It looks like there may have been more than one exploit used to cause the mass deletion of data from WD My Book Live NASes last week, according to a report from Ars Technica. When news broke that people were finding that their data was missing, some (including WD itself), pointed to a known exploit from 2018, which allowed for root access of the device. However, it appears as though there’s more going on than was initially suspected.
If you have one of these devices, you should unplug it from the internet before reading any further — it’s clear at this point that your data is at risk if the device is online.
The second exploit, reported by Ars Technica, doesn’t give an attacker full control over the device like the other exploit. It just allows them to remotely wipe the device without having to know the password. Tragically for those who lost data, it seems that code that would’ve prevented this was actually present in the WD My Book Live’s software, but it appears to have been commented out (or deactivated) by WD at some point — because of this change, the software didn’t run authentication when asked to do a factory reset.
WD had stopped supporting these devices in 2015. While the exploit has been around since at least then, it’s not necessarily a scenario where an obvious security issue persisted through years and years of updates.

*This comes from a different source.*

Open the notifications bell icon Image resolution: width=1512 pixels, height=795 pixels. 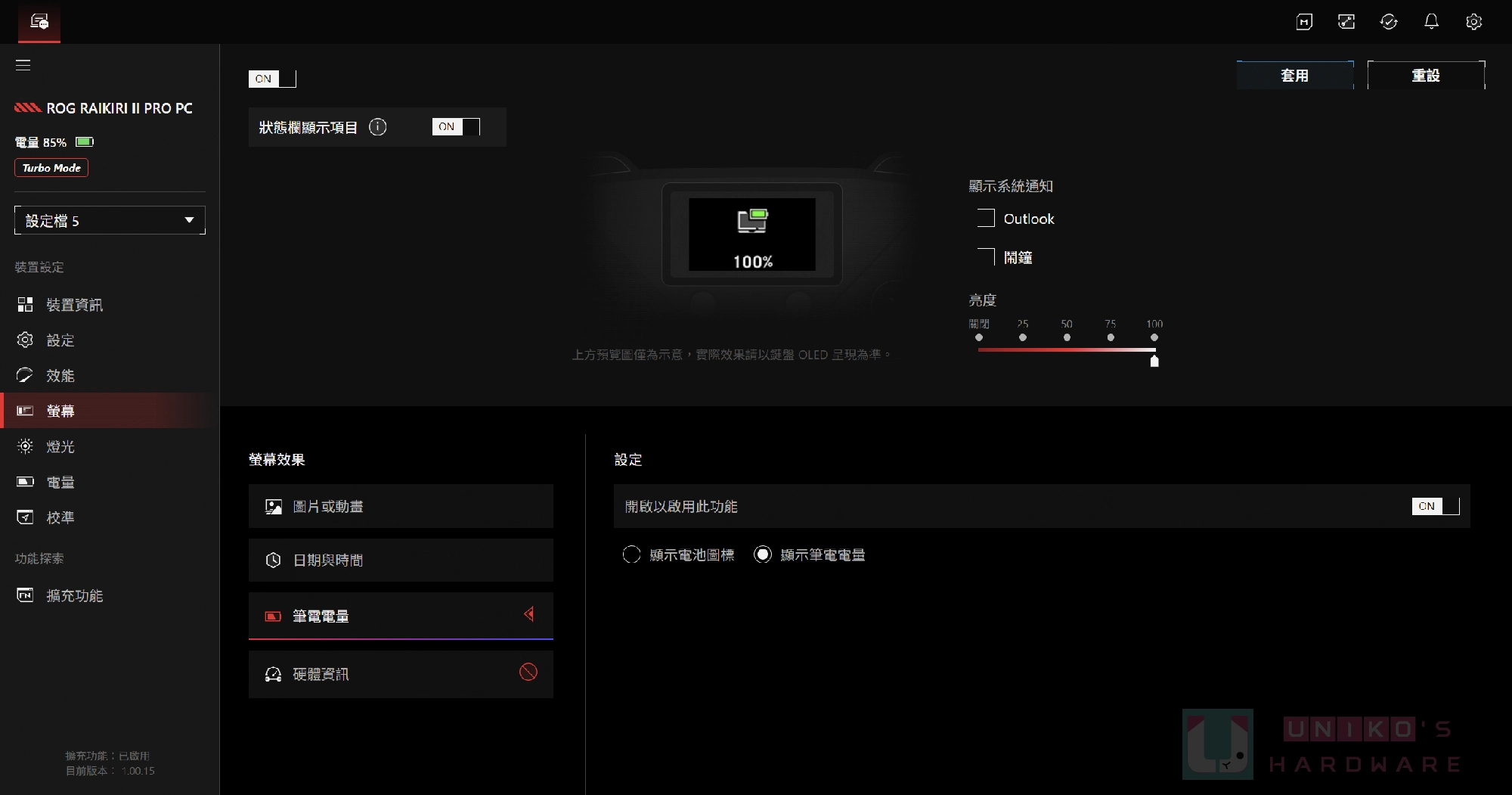coord(1431,22)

The question still remains, though, as to why hackers decided to factory reset the devices.
Ars Technica has a wild theory, based on analysis by security firm Censys: the data deletion happened as the result of a fight between hackers, with one botnet owner potentially trying to take over or disrupt another’s. One hacker (or group of hackers) was using the known exploit to control the devices for some nefarious purposes. Then, another entity used the unknown remote wipe exploit to erase those devices. It likely would’ve removed the first entity’s access to the hardware — but users’ data was caught in the crossfire.
The theory does make sense, given the competing nature of the exploits used. (Why would a hacker burn a previously unreported exploit to factory reset the machines after already having root access?) For its part, WD told Ars that it could confirm that both exploits were used, at least in some cases. The company said it was “not clear why the attackers exploited both vulnerabilities,” but noted that it would update its security advisory about the second exploit.
The Verge didn’t immediately receive a response when it reached out to WD for comment on the findings.